6 mar. 2009

La afinación justa

Con motivo de mi escucha de “The Well Tuned Piano”, de La Monte Young, he estado leyendo sobre la afinación justa. He encontrado un artículo del compositor Kyle Gann (Dallas, 1955) sobre este tema que me pare interesante. Como no lo encuentro en español he acometido la tarea de realizar un intento de traducción para poder entender mejor los matices de sus comentarios. Lo ofrezco aquí por si alguien está interesado en el tema, que me parece atractivo y pido perdón por los posibles errores de traducción.

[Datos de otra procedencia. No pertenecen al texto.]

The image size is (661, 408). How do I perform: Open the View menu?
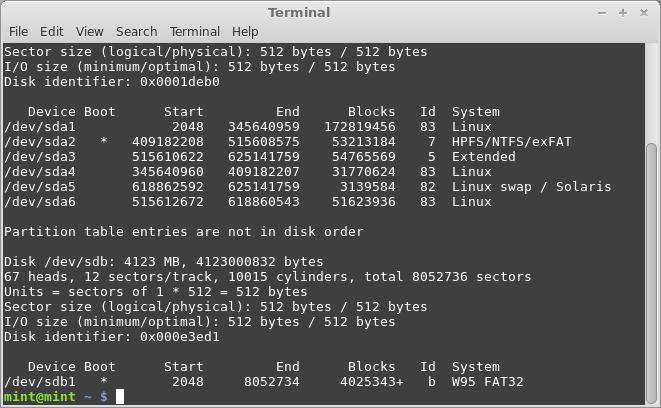coord(89,32)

El texto se puede descar aquí
(Lo he quitado de la página porque llena el blog de letras y porque las tablas no se ven bien).


2 comentarios:

manuel larios dijo...

El sistema de afinación es una vieja polémica musical. Entiendo la posición de Kyle Gann y creo que tiene razón en sus argumentos, como la tienen todos aquellos que critican el sistema del temperamento igual, pero veo el tema no desde una óptica puramente acústica sino desde una histórica y cultural. Quiero decir que para mí el sistema no es mejor ni peor, solamente es. Con todos sus defectos, que no niego, ha dado origen a lo mejor de la música occidental desde Bach hasta Stravinsky. El propio Gann cuando quiere proponer la sustitución del sistema del temperamento igual me da la razón, al citar a su maestro: “Mi profesor, Ben Johnston, estaba convencido de que nuestra afinación era responsable de gran parte de nuestra psicología cultural, del hecho de que estuviéramos tan dispuestos hacia el progreso, la acción y la violencia y fuéramos tan poco proclives a la introspección, la satisfacción y el consenso”.
Es evidente que no es la música la que ha creado nuestra cultura sino que es nuestra cultura la que ha creado nuestra música, con lo cual, según la visión del propio Gann, el temperamento igual refleja mejor nuestra forma de ser que el sistema de afinación justa. Otra cosa es que uno, particularmente, prefiera tener otra visión del mundo y de las cosas y que abogue por una música introspectiva y meditativa, ahí tal vez coincidamos, pero no pretendamos cambiar a occidente cambiando la afinación de nuestros instrumentos porque no lo conseguiremos. Por otra parte, aunque la acústica nos ayude a comprender la música, el arte no necesita basarse en la física. No hay una forma única de hacer bien las cosas, hay formas distintas de hacerlas.

manel dijo...

También es muy interesante si conoces la música de Harry Partch quien fue un oinero en el campo.